Wordlessly he hands me a leather roll to unfurl.
It is a runic manuscript and though
The writing was olden, Svenska, I could read it!

'My Darling Brunet,’ the salutation goes,

'I am your countryman, a remote ancestor,
I tell you true, and whether you believe me or not,
Or how you choose to act,
The matter rests entirely with you.
Nonetheless I urge you. Harken!

‘Death has deprived me of ability to speak,
The poet’s verse, the dream
It communicates to you, is channel,
The vehicle this ghost employs,
Without this medium no correspondence would exist.

‘You have heard of the hurried activity that
Animates the point of embarkation,
Note anticipation of mere material success,
It dwarfs so much noble human endeavor.
The business these ships portend had once been mine.

‘The business the ships portend had been mine.

‘And now voyager, you, like we before you,
Pursue the world to bring it to your feet,
You seek new riches and hope
To bring them home to dazzle compatriots.

‘Yet, whatever the greatness now awaits you,
Yours can not compare to ours, to our accomplishment.

‘Forgive the invidious note. Still mull it over,
Allow me this moment. Imagine it!

‘The joy! We sat well in order
And smote the sounding furrows,
And sailed into the sunrise
We headed toward the baths of the morning stars.

‘And when we landed, we crossed a vast,
Unnamed landmass between Europe and Asia,
Harnessed captives to forge the rivers,
Fought numberless skirmishes,
We used native allies to establish posts for trade.

‘And while we traveled we beseeched Odin,

‘Oh Father! Oh Father of Fathers! Oh Allfather!
Soak us in the blood of enemies, and let its
Stenches increase our fury. Help us to violence!
Oh Great God guide us to kill any whom defy us.

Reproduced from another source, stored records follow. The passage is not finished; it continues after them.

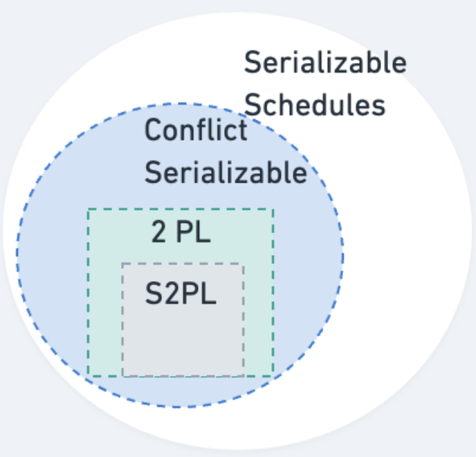476x457 pixels.
Task: Click the gray dashed S2PL rectangle border
Action: [122, 319]
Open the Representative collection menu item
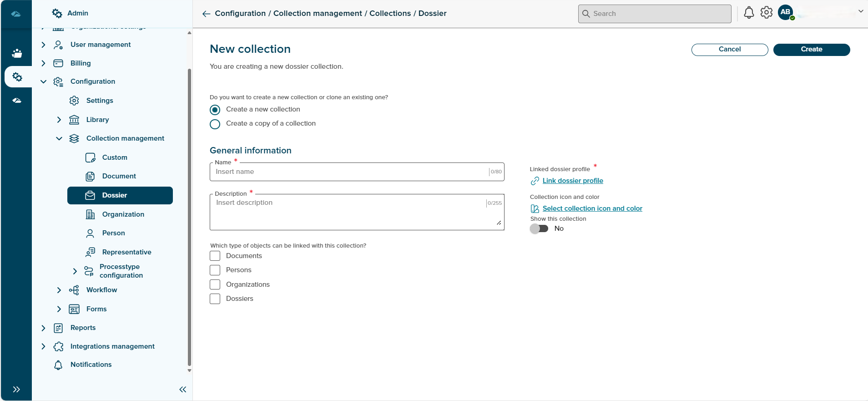The image size is (868, 401). point(126,252)
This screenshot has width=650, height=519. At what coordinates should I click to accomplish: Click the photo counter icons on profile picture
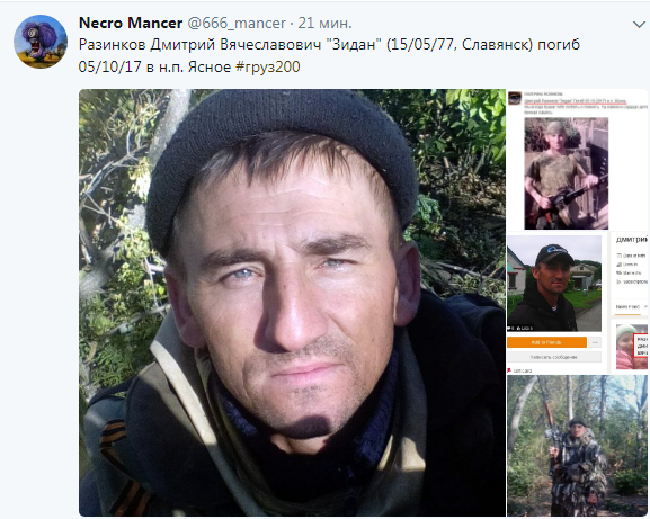tap(520, 328)
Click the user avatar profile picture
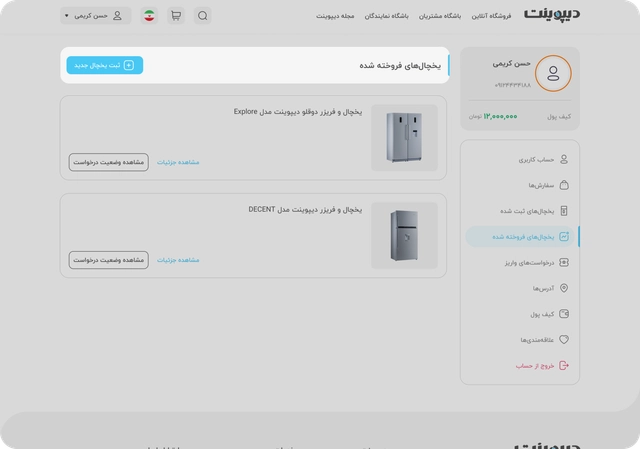 point(553,73)
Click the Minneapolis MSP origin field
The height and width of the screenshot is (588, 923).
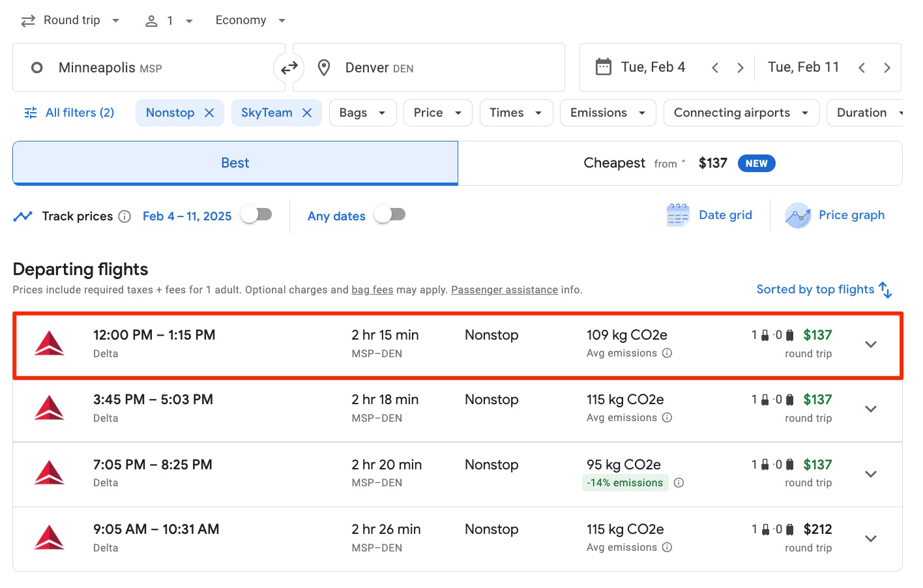pyautogui.click(x=130, y=67)
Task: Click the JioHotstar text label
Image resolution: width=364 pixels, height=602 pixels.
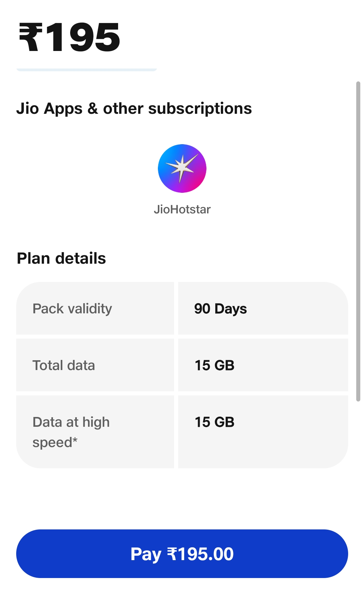Action: 182,209
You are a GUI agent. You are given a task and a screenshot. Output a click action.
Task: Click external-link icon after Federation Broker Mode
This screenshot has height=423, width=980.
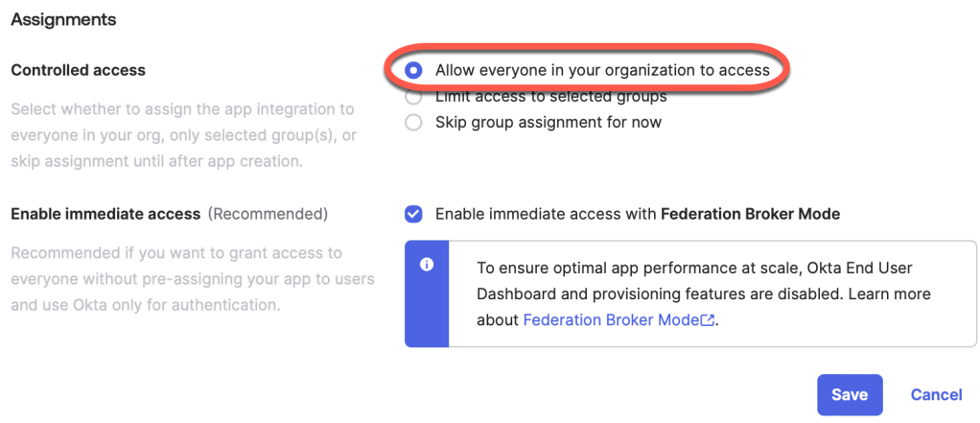[708, 321]
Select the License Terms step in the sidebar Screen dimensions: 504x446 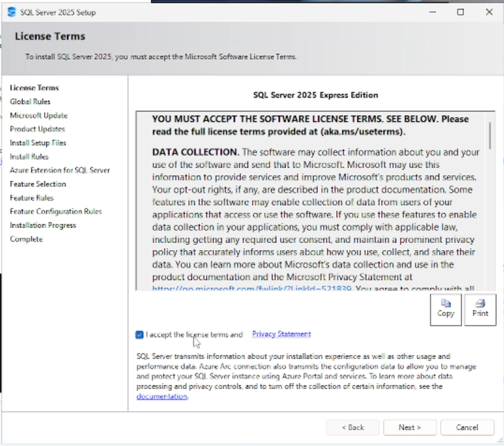[35, 87]
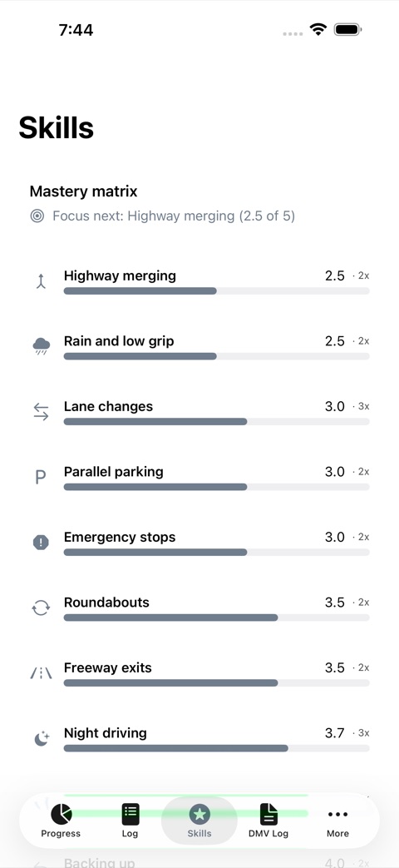
Task: Tap the Emergency stops warning icon
Action: coord(41,543)
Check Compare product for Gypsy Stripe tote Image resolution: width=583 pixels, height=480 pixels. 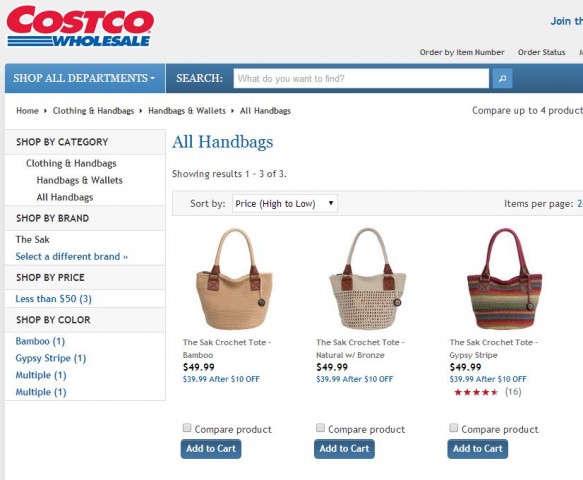point(453,428)
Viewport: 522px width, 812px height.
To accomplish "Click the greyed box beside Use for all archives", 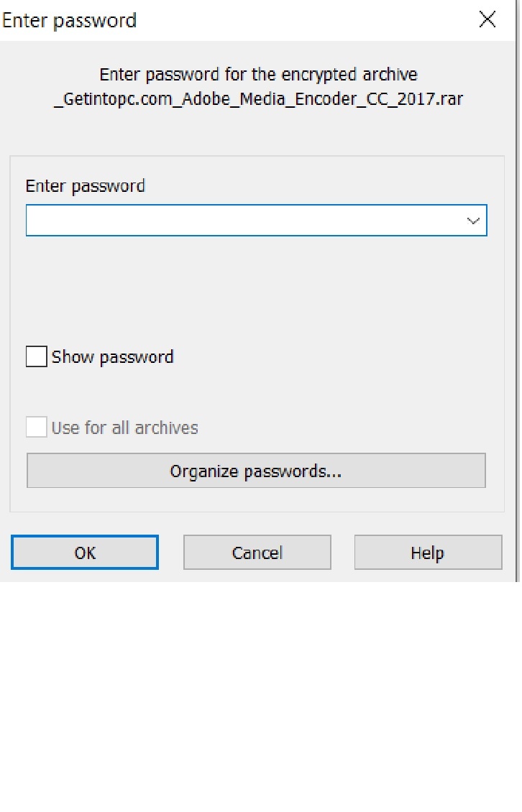I will (x=36, y=428).
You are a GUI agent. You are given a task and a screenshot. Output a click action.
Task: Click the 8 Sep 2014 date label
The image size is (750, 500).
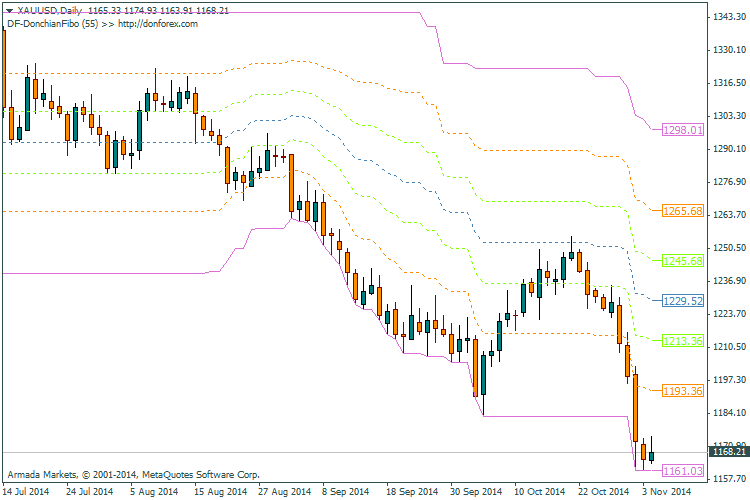[x=345, y=491]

‘The greater bloody smell that filled our nostrils,
The more the madness drove us to fight and conquer.

‘And when we lit the funeral pyres,
Made from the ships of our current travel,
And burned the bodies of our fallen comrades
Into the heaven that awaits the warrior,
Our hair became matted thick,
We were crowned with the ash of the departed.
In the smoke from those fires
We breathed in the spirits of heroic conquest.

‘We were men of prayer and momentous belief,
Utterly we turned our will and
We turned our lives over to care of Father.

‘And I ask, again, how yours may compare to ours,
How may yours compare to our conquest of the East.

‘We founded Kiev, established the thrones
That became the Royal house of a great nation.

‘All the way from the soil of Stora Alvaret,
We crossed the Bosphorus,
And battled foes on the plains outside Byzantium,
Our work was in the employ of oriental Emperors.

‘We had vanquished the expanse of land
We ruled from Baltic to Black Sea.

‘And when we returned to homeland shores
We had ships filled with slaves and honey.
We brought woman companions North,
Awesome beauties of the East were ours.
We stole the horses of the Hungarians and the Czechs.

Our hulls bore bags upon bags of gold and silver coin,
And were heaped with all variety of fruit,
Our ships returned laden with pelts, fur against our winters.

We had returned home rich beyond measure.

‘Now I am but a shade, truly ghost of former self.
No one need tell me how great the events
How the gravestone script commemorates
The immortality of your ancestors’ deeds and mine.

‘Yet nothing matches the warmth, the memory,
My dear wife’s body lay in bed, her sleeping next to me.

‘Once, and now so many years ago,
I happened upon my wife while she lifted
Our son to seat him on the front plank
Of an oxcart parked in the front of our home.

‘I must convey that there be
More lasting memory and real worth for me,
In the way dappled sunlight
Had illuminated my son's head,
Than is upon all the runes in the homeland today.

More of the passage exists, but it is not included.